Анжелина порозовела.
– Мне кажется, ты слишком критически настроена, Селеста. Далеко не все романы такие пустые и поверхностные. Я вот недавно… я хочу сказать, недавно слышала про один такой, он называется «Тайна леди Памелы». Очень трогательная вещь, и написана с весьма большим чувством.
– Что-что? – Брови Селесты взлетели на лоб, изображая крайнее презрение.
– Некоторые из них отражают то, что чувствуют многие люди… – И Анжелина умолкла под ледяным взглядом Селесты.
– Я уверена, что не знаю ни единой женщины, которая чувствовала бы нечто в этом роде. – Селеста явно не собиралась оставить эту тему в покое. – Подобные фантазии насквозь фальшивы. – Она повернулась к Мод, совершенно не замечая покрасневшего лица и широко распахнутых глаз Пруденс. – Миссис Далгетти, я уверена, что вы с вашими литературными познаниями и вкусом вашего мужа разделяете это мнение? Девушки вроде Флоры Латтеруорт, к примеру, могут… Но она в Хайгейте недавно; у нее, у бедной девушки, торговое происхождение – конечно, она с этим ничего поделать не может, как не может и изменить это.

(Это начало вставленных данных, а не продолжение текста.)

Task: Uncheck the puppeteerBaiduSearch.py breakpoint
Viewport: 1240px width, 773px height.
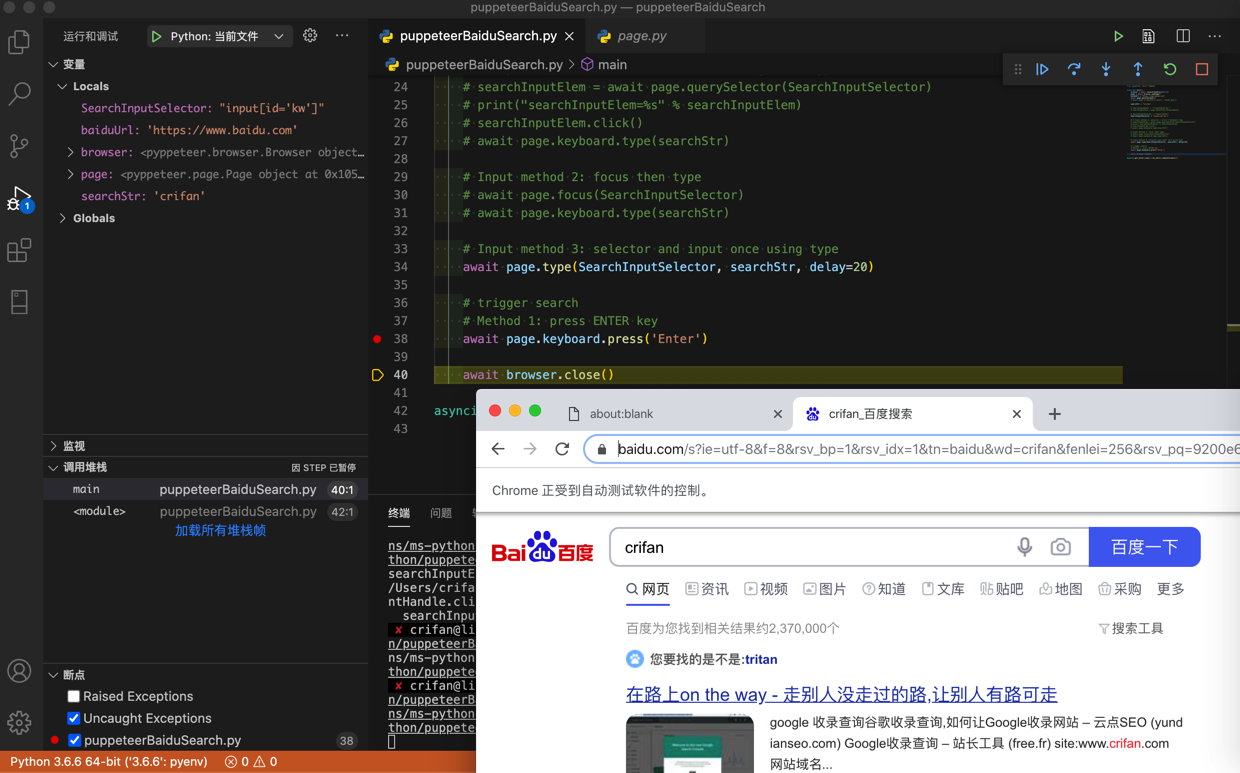Action: 74,740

Миссис Далгетти встретила взгляд Селесты и ответила совершенно откровенно:
– Вообще-то, мисс Уорлингэм, роман «Тайна леди Памелы» напомнил мне мою собственную юность. И мне он очень понравился, я читала его с удовольствием. Кроме того, я считаю, что он очень хорошо написан – без претензий и с хорошим знанием дела.
Пруденс жутко покраснела, до корней волос, и уставилась в пол.
– Бог ты мой! – решительным, категорическим тоном произнесла Селеста, давая всем ясно понять, что хотела бы выразиться гораздо менее цивилизованным образом. – Какой ужас!
Шоу вернулся с бокалом Веспасии, полным кларета, и она взяла его у него, кивнув в знак благодарности. Он поглядел на всех, осмотрел с головы до ног и заметил, какое красное лицо у миссис Хэтч.
– Пруденс, с тобой все в порядке? – спросил он более с сочувствием, нежели с тактом.
– Ах! – Она нервно подскочила и с тревогой посмотрела на него, встретив его озабоченный взгляд. И покраснела еще сильнее.
– С тобой все в порядке? – повторил он свой вопрос. – Может, тебе лучше удалиться ненадолго, может, прилечь?